**What is needed:**
Among the records that follow, set down only the lines from the one containing "Viewport: 803px width, 641px height." to the one containing "Task: Click the blue confetti banner", both included, exactly.
---------- Input material
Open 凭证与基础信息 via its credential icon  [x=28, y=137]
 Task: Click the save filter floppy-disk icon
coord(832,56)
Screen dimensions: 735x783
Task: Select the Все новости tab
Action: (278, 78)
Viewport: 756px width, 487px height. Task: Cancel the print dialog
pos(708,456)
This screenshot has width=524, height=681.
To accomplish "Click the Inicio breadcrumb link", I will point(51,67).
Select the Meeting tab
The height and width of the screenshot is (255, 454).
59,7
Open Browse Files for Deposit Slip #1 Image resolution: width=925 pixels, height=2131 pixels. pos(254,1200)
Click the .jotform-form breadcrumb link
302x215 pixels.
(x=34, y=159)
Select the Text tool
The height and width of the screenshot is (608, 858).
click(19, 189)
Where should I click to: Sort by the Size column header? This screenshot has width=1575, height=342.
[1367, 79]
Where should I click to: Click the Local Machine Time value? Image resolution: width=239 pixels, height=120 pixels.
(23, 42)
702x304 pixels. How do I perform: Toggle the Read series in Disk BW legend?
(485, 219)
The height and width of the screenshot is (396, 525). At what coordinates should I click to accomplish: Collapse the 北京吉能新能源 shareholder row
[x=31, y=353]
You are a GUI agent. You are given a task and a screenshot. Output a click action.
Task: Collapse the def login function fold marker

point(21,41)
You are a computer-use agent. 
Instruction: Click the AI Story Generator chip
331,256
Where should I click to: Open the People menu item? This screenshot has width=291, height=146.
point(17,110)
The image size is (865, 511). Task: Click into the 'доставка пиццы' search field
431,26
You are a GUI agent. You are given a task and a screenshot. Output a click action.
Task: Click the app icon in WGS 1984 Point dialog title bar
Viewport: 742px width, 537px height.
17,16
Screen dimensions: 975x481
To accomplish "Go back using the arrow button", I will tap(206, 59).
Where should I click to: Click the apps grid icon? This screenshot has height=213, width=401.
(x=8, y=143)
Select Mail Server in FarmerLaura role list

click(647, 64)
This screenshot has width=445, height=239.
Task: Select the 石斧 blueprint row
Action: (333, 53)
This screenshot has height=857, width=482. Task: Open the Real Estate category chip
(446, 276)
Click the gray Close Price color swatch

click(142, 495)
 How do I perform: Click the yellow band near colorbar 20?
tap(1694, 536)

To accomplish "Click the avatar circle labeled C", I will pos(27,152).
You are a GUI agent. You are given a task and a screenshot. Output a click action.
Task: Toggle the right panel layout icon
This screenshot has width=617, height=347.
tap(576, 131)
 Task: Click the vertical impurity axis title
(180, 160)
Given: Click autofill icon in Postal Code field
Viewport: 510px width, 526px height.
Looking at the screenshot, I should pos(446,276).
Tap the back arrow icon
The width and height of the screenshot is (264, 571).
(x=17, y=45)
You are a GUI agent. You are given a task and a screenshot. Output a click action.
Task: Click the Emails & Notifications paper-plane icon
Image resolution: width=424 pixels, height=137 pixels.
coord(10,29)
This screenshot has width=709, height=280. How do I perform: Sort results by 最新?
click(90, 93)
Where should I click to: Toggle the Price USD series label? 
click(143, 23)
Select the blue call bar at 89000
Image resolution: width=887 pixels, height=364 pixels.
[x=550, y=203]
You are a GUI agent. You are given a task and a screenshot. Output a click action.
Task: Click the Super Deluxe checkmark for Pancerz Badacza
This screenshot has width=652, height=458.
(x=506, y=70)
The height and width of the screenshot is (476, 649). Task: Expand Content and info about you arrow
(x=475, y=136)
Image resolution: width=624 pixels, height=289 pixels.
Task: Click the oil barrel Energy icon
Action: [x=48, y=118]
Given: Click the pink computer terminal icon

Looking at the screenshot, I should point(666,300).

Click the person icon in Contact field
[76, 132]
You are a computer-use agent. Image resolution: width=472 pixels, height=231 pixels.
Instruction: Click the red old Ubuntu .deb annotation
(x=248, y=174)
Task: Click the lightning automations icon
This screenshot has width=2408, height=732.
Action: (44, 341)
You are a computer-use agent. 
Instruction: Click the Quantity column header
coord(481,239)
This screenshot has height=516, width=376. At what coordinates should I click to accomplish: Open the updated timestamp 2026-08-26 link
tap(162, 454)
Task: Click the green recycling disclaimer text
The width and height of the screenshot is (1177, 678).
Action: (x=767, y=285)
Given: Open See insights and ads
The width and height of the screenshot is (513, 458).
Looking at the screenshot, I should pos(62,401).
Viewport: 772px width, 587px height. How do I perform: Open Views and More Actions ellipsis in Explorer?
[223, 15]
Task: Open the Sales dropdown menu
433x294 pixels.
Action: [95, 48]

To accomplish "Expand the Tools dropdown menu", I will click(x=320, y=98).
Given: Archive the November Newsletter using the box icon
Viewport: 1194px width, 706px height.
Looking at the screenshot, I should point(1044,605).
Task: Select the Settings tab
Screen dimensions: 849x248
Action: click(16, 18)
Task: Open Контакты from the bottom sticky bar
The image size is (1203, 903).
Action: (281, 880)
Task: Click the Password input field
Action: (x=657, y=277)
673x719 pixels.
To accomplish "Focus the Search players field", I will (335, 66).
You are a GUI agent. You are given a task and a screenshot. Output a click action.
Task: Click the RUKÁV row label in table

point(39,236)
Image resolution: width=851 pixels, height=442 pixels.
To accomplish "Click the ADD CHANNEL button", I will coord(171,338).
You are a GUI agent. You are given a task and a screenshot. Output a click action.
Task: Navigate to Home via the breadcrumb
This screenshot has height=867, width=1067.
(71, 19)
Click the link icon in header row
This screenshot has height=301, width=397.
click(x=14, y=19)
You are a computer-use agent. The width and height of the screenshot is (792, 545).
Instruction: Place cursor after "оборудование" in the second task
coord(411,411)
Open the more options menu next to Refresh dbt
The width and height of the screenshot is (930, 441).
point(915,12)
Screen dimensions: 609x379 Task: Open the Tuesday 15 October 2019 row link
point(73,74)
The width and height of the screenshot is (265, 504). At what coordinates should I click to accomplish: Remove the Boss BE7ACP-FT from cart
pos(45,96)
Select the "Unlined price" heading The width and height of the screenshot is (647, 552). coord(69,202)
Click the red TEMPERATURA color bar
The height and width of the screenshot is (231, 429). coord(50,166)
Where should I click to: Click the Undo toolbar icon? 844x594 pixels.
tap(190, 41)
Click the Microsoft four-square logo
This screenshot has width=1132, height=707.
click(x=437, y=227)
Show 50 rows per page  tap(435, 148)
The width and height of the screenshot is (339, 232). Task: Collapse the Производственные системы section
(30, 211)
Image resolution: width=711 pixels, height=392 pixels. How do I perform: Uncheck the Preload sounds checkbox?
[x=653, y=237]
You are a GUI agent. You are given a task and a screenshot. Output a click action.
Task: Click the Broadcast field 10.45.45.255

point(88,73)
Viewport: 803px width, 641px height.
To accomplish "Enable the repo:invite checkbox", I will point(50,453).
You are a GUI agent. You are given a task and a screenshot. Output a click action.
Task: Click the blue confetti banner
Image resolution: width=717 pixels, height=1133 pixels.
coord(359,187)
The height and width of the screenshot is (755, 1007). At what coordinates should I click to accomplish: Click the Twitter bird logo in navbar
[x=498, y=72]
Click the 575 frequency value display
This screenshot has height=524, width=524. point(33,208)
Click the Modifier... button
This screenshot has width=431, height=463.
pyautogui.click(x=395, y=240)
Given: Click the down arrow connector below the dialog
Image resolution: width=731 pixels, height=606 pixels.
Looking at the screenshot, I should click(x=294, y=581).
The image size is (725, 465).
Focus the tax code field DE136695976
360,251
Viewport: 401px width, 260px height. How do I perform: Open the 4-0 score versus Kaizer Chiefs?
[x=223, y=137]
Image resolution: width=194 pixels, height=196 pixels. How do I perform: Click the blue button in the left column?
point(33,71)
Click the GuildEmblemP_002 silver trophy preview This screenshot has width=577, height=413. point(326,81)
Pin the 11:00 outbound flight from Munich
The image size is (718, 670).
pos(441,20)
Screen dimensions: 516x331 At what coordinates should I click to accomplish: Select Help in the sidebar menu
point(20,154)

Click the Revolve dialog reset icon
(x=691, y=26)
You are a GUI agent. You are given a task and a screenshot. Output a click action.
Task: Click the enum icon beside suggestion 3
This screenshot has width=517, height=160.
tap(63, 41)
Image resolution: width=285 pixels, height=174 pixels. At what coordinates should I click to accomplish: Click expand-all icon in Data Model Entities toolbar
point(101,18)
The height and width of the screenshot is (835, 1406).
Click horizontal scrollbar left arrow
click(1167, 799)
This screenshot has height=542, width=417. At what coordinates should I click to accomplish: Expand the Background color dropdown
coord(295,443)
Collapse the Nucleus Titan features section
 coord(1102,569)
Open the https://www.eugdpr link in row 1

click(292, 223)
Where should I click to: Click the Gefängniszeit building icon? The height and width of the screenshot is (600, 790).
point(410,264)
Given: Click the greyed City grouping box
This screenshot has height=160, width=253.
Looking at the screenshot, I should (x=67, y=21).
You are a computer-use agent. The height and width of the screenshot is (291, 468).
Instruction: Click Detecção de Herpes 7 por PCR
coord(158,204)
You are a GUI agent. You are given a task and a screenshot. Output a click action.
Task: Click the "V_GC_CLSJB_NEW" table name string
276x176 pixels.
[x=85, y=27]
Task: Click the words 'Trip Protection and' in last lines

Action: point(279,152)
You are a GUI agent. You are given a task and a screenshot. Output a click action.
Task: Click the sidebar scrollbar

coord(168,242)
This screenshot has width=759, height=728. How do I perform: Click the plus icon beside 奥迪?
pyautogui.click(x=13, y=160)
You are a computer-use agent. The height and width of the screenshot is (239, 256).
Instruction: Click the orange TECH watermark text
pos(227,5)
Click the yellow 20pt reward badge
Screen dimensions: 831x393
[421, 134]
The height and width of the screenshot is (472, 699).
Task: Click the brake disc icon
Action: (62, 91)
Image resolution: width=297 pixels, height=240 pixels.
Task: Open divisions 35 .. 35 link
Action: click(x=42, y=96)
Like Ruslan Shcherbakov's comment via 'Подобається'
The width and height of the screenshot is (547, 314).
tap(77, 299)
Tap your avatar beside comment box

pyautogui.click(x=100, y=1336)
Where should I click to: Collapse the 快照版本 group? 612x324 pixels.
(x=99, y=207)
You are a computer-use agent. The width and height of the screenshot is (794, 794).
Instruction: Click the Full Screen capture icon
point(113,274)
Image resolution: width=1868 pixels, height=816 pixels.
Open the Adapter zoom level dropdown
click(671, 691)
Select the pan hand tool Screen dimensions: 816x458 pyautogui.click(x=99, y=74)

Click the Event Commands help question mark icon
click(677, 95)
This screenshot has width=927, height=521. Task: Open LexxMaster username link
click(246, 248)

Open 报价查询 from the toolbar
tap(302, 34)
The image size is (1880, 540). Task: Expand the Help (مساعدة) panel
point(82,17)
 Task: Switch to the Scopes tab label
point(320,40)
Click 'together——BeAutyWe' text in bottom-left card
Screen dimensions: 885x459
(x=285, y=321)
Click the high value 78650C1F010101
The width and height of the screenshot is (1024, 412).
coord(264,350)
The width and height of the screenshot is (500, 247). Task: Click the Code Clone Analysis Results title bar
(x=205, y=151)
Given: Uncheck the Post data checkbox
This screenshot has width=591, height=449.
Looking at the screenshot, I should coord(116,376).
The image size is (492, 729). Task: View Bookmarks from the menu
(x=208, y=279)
--------------------
**Exercise result:**
Viewport: 803px width, 641px height.
To accomplish "Enable the repo:invite checkbox", I will point(50,453).
You are a GUI agent. You are given a task and a screenshot. Output a click action.
Task: Click the blue confetti banner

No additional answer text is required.